First of all "huge" is not a word that has ever applied to me. I am not the skinny sylph I used to be, but I am short! When we gather to take a group photo, my blogmates hum choruses of "We'd like to welcome you to Munchkinland."
Here is the sort of plane that took me and my friend Nicoletta around Kenya and Tanzania over the past month.
The night before we took off in this little number, when all the bags were packed and I was already in my jammies, my travel agent sent me the vouchers for our flight the next day from Nairobi to the Masai Mara. I gave them a cursory glance and went nighty-night. The next morning in the car on our way to the airport, I discovered that the fine print on the ticket included a baggage weight limit of 15 kilos. My two small bags I later learned weighed just over 24.
I figure the weight limit has something to do with the amount of fuel the plane needs to cart around a big bunch of avoirdupois.
The guy at the checkin counter suggested that I leave one of my bags behind, at the airline company's storage. But. The flight was leaving in twenty minutes and my underwear was in one and my shoes in the other. And for reasons I am sure you can understand, I did not want to sort through my undies in the airport waiting room.
I asked what the charge would be for the extra weight. Sixty-four dollars was the answer.

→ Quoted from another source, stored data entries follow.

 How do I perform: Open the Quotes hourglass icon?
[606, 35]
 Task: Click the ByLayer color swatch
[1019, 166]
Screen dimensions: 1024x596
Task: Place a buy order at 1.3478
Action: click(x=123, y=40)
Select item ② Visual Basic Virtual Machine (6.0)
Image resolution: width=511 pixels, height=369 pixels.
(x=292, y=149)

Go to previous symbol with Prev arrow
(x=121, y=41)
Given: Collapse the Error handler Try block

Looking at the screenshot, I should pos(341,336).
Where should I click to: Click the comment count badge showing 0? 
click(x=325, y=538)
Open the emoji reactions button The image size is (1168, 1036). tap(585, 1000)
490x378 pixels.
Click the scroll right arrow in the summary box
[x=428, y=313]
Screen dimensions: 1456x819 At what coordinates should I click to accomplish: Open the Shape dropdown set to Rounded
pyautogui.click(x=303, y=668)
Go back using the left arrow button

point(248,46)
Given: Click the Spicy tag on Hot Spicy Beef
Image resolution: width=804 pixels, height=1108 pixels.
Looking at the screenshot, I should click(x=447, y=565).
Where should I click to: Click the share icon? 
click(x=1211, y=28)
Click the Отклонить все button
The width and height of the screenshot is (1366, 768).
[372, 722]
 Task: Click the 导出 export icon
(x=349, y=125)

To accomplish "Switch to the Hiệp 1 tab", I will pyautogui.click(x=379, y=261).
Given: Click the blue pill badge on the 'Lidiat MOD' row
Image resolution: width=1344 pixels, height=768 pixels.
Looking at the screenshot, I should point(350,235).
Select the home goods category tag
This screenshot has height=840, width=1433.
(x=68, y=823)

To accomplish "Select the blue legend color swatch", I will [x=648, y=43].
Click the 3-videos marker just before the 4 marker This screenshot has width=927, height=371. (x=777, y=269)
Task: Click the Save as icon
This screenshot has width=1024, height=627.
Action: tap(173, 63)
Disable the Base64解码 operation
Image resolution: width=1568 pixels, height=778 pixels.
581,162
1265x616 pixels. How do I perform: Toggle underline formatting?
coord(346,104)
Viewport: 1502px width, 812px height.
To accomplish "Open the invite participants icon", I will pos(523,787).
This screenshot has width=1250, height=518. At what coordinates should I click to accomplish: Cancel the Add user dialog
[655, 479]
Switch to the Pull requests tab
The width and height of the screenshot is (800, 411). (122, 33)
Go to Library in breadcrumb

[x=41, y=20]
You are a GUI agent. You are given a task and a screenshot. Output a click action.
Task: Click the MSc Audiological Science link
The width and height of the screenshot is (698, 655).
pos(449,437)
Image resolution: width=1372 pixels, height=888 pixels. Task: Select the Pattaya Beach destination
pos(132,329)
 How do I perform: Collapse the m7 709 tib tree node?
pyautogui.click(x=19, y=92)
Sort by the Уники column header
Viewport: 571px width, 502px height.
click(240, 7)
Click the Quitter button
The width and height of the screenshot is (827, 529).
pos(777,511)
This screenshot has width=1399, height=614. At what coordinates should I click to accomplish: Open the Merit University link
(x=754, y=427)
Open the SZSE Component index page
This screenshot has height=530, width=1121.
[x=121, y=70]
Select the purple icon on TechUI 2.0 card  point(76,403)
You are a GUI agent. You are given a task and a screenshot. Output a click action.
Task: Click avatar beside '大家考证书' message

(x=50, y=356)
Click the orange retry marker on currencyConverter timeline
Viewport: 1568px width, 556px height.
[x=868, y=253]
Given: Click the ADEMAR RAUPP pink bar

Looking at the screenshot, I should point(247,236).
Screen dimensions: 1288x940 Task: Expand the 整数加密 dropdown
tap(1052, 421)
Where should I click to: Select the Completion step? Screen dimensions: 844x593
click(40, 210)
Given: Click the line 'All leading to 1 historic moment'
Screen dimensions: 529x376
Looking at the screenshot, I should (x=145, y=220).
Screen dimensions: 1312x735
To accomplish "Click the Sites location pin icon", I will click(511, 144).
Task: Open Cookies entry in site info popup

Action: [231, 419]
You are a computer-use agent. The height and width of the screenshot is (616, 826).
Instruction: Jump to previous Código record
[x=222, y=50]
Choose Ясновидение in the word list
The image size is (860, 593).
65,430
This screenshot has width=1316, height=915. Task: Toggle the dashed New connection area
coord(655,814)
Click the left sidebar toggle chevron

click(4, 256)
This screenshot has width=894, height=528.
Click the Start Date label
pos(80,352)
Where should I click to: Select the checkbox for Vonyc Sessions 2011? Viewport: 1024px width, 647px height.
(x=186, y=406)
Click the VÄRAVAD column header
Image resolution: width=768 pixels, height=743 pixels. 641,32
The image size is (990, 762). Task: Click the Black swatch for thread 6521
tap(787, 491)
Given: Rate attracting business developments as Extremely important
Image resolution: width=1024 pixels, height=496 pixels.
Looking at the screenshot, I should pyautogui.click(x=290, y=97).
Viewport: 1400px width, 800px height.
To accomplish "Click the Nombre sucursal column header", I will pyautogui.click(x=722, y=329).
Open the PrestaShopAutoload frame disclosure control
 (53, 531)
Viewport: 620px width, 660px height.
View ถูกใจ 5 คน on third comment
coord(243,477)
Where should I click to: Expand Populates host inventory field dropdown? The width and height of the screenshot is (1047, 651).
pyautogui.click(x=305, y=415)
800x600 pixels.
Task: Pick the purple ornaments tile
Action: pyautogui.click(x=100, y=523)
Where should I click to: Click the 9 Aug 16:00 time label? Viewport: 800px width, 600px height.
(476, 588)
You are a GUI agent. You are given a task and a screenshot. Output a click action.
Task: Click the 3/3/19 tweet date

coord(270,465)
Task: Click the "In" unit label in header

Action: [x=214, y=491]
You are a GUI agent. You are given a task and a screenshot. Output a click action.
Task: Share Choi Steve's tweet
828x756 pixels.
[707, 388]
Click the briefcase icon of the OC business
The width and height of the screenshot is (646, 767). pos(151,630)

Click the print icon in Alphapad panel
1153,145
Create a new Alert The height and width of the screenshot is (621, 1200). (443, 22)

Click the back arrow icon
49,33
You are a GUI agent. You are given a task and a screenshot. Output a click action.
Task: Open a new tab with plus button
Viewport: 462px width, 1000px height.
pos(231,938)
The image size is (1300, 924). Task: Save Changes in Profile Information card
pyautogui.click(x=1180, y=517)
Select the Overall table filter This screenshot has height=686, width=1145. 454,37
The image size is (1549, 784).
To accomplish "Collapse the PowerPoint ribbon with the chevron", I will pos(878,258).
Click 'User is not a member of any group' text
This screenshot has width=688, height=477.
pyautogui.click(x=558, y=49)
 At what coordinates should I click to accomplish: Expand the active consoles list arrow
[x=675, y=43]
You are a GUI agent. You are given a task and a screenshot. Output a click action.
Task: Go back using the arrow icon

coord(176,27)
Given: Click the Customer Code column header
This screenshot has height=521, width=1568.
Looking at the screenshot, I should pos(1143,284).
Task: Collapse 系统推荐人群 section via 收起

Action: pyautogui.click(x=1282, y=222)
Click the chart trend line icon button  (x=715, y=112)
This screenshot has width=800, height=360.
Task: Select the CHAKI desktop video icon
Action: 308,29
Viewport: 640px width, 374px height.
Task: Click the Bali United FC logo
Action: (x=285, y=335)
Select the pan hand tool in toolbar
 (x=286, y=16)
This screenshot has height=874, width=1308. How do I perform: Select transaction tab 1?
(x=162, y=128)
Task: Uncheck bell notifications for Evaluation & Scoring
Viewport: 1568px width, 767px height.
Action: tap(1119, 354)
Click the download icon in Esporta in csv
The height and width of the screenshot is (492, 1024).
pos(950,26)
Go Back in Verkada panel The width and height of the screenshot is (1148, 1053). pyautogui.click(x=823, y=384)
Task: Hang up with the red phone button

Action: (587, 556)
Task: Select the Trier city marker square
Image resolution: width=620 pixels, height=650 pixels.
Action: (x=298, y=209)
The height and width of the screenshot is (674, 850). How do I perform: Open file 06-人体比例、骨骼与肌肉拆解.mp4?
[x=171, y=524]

Flabbergasted as I was, the basic unfairness of this rule inspired my argument. "How much do you weigh?" I asked the hefty guy behind the counter. His answer: 102 kilos. "If you bought a ticket on this flight," I asked, "would yours cost the same as mine?"
This is not the man at the airport, but my dear friend,wonderful writer and publisher--Shel Arensen. I includethe photo to show the difference between me and anotherpotential passenger who would also be allowed15 K of luggage.
"Yes, certainly, I wold pay the same," the big guy said.
So I argued that fully-clothed, shoes and all, I weigh just under 70 K. Therefore, my "overweight" baggage and I - put together - weighed less than he, all by himself. Therefore, I should be able to take my bags without an extra charge.
It didn't work. Not really. In the end they gave me a reduction in the cost, but I still had to fork over fifty bucks for the privilege of taking my belongings with me.
Nicoletta kindly took this picture after the return flight.The man to my left paid less to fly than I did for me andmy luggage. AARRGGHHH!!!
Now I ask you, is this right? Is this fair?
PS: I also think that people 5"2' should get the front seats in the theatre.